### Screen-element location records

============================================================

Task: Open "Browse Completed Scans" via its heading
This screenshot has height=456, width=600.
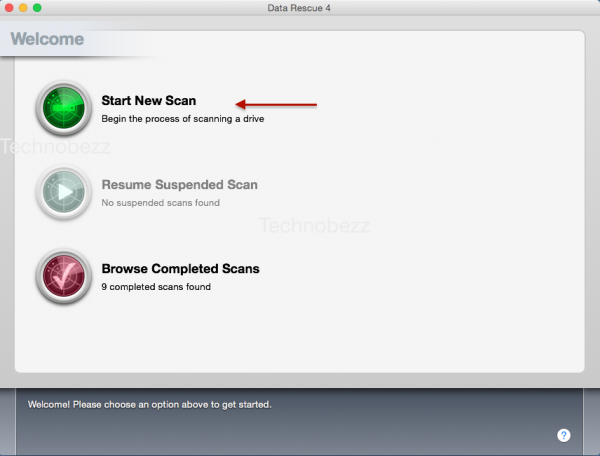Action: tap(180, 269)
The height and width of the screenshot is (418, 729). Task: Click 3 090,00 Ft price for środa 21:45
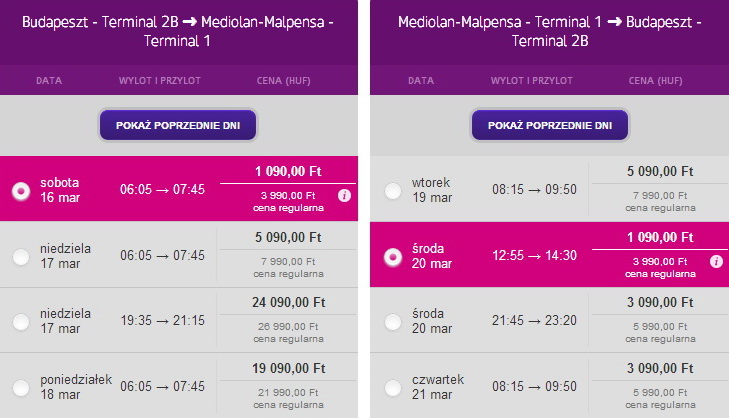coord(660,303)
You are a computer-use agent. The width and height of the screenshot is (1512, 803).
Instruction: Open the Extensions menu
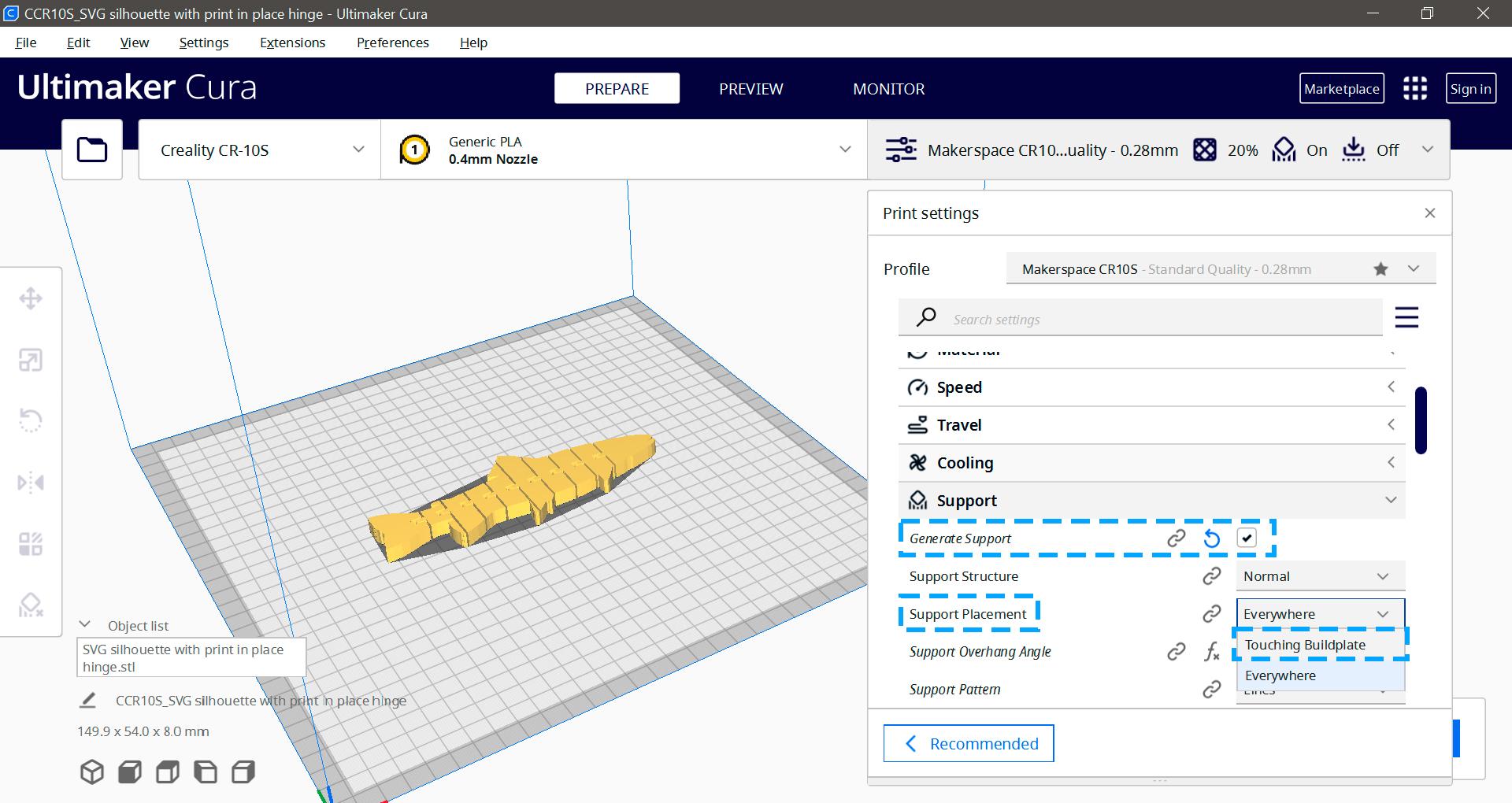[292, 43]
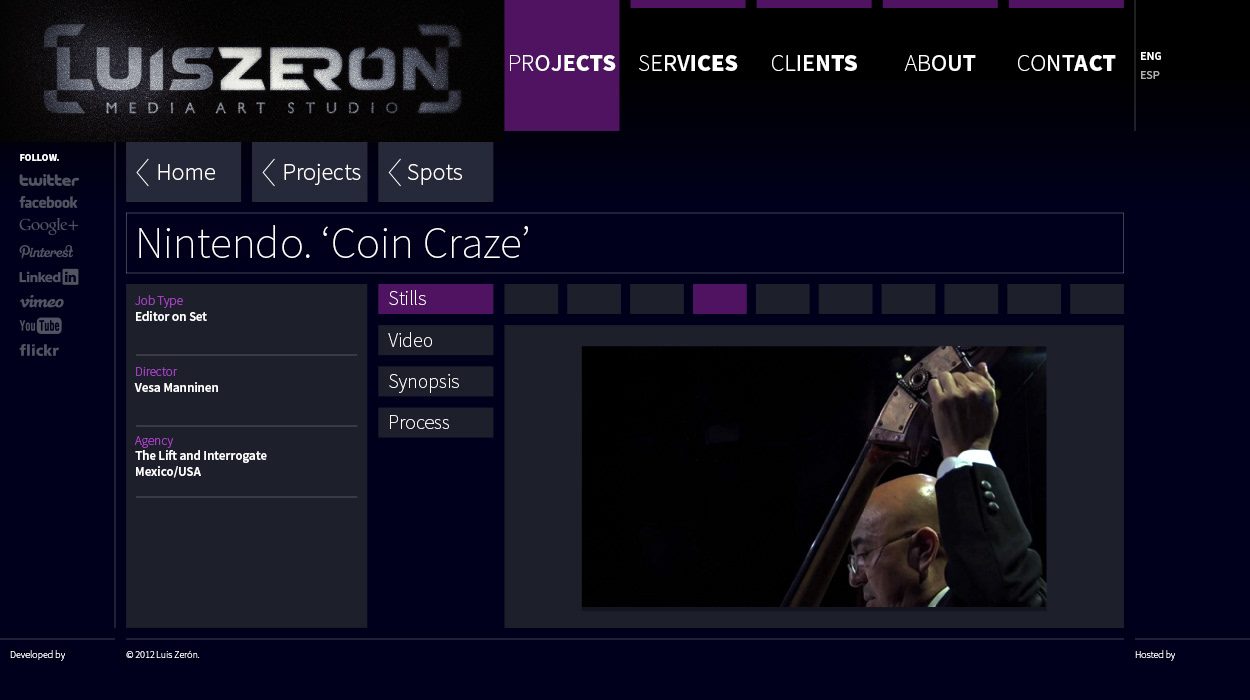Open the Services menu
1250x700 pixels.
coord(688,65)
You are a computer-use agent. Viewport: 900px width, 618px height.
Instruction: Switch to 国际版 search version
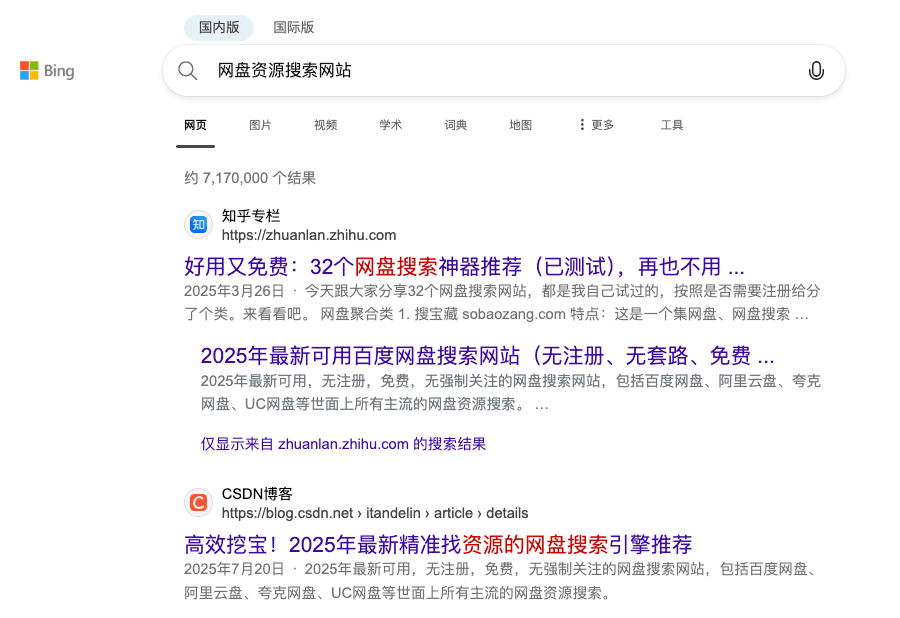point(293,27)
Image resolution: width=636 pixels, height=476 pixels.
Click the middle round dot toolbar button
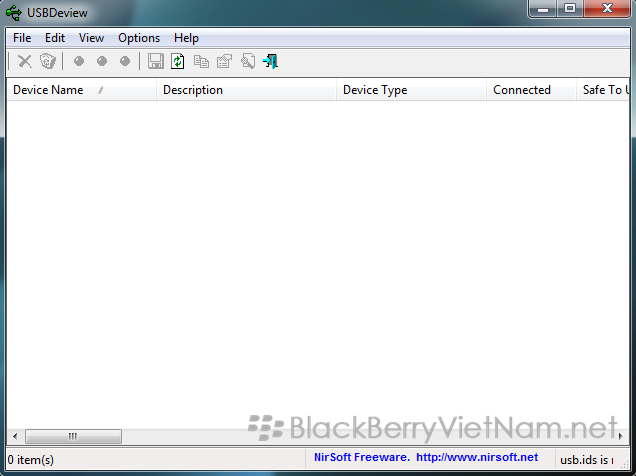[102, 62]
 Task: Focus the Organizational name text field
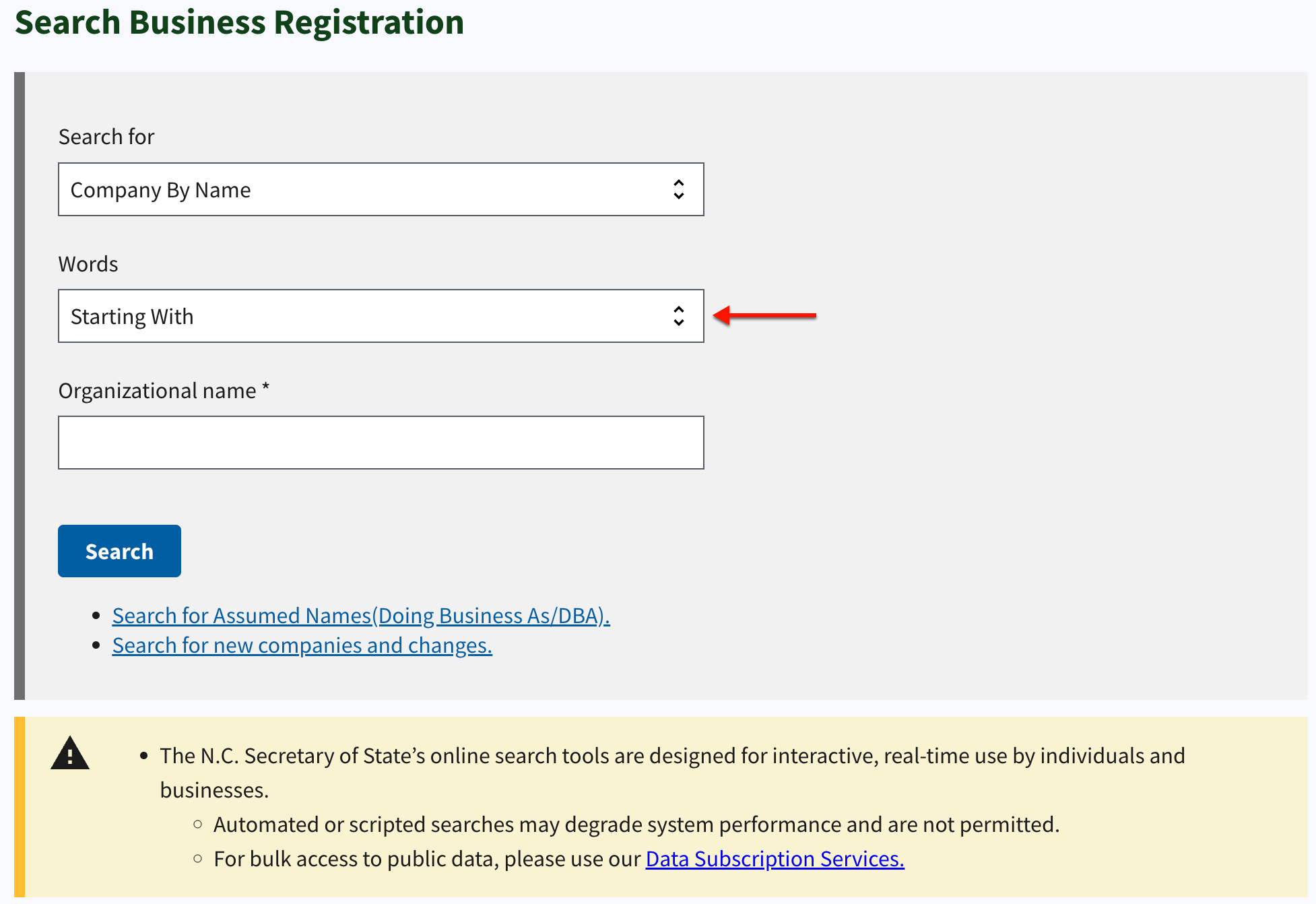[381, 443]
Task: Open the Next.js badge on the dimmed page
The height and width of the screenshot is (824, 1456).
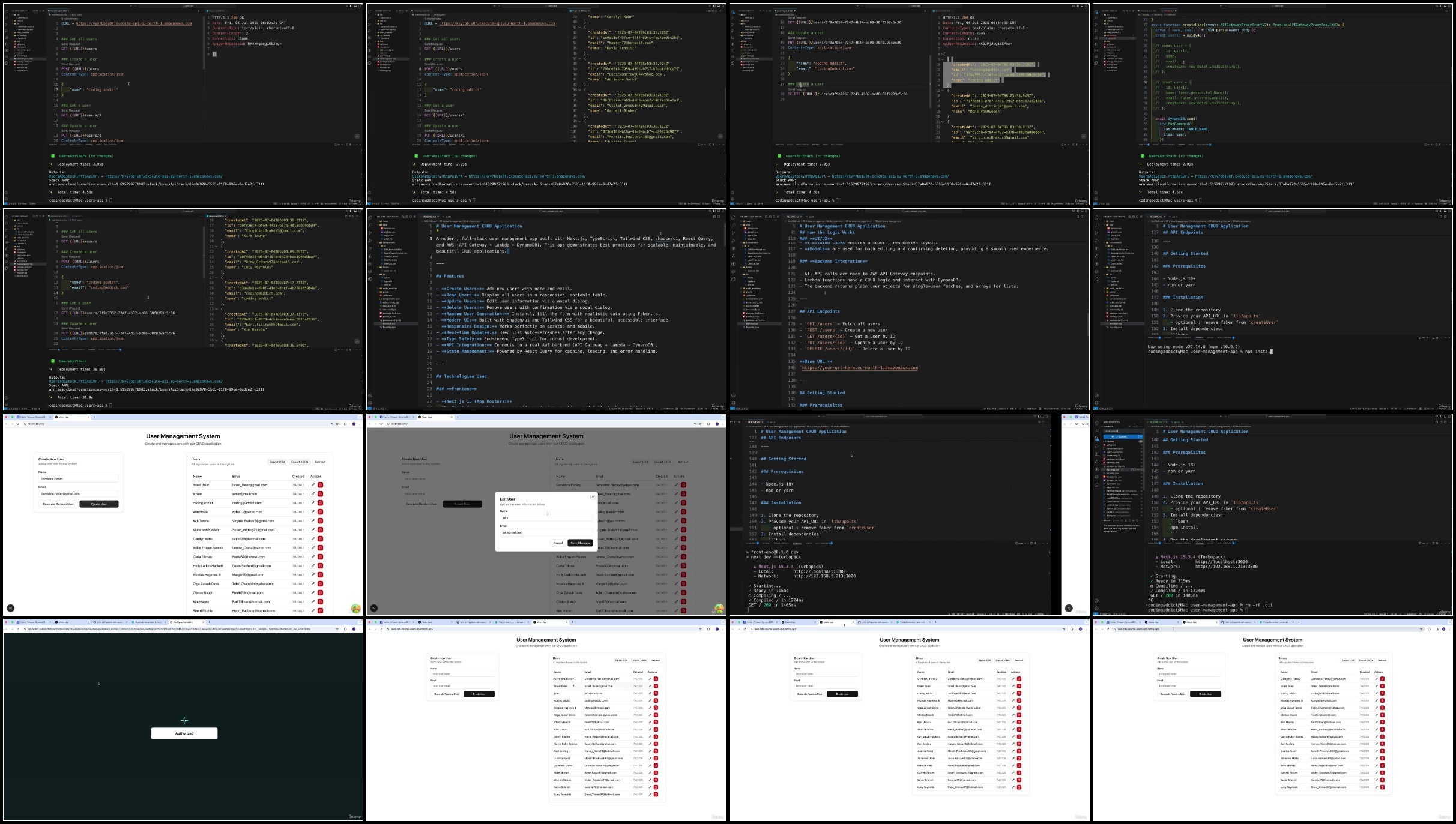Action: (373, 608)
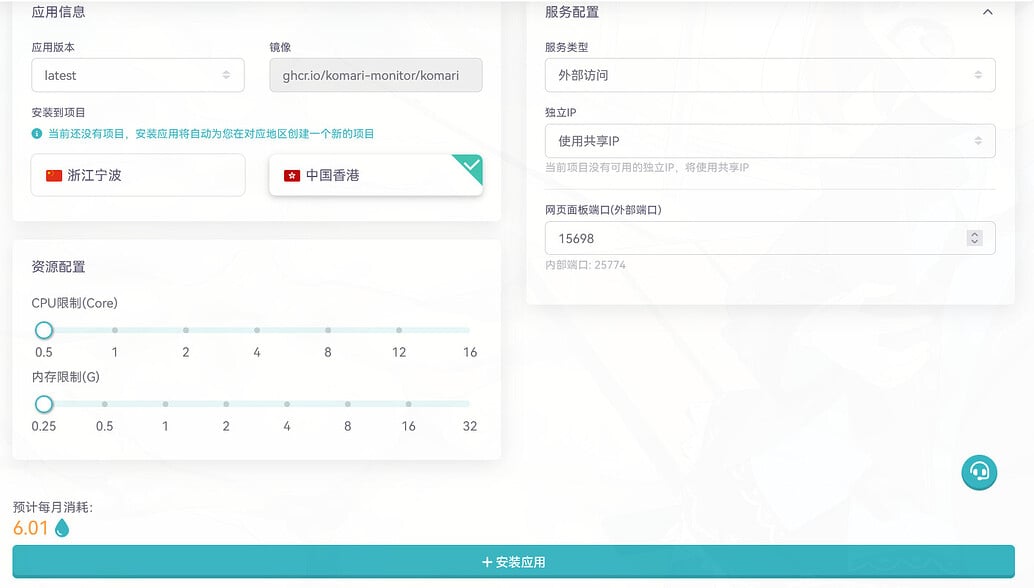1034x588 pixels.
Task: Set memory limit slider to 0.5 G
Action: [x=104, y=404]
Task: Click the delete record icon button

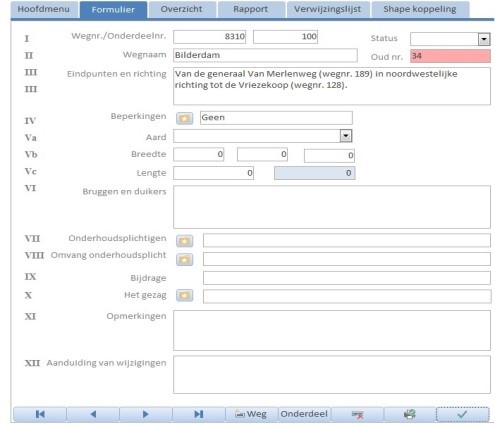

============================================================

### TASK DETAILS
Print the lines above again word for word, from first to last, leaving out the pictures.

### CORRECT RESPONSE
Task: Open "Browse Completed Scans" via its heading
This screenshot has height=456, width=600.
Action: tap(180, 269)
The height and width of the screenshot is (418, 729). Task: Click 3 090,00 Ft price for środa 21:45
coord(660,303)
You are a computer-use agent. The width and height of the screenshot is (1512, 803).
Instruction: Open the Extensions menu
[292, 43]
Open the Services menu
1250x700 pixels.
coord(688,65)
You are a computer-use agent. Viewport: 900px width, 618px height.
Instruction: Switch to 国际版 search version
point(293,27)
Image resolution: width=636 pixels, height=476 pixels.
Click the middle round dot toolbar button
[102, 62]
 Task: Focus the Organizational name text field
[381, 443]
Task: Open the Next.js badge on the dimmed page
The height and width of the screenshot is (824, 1456).
Action: (373, 608)
1034x588 pixels.
Task: Set memory limit slider to 0.5 G
Action: [x=104, y=404]
Task: Click the delete record icon button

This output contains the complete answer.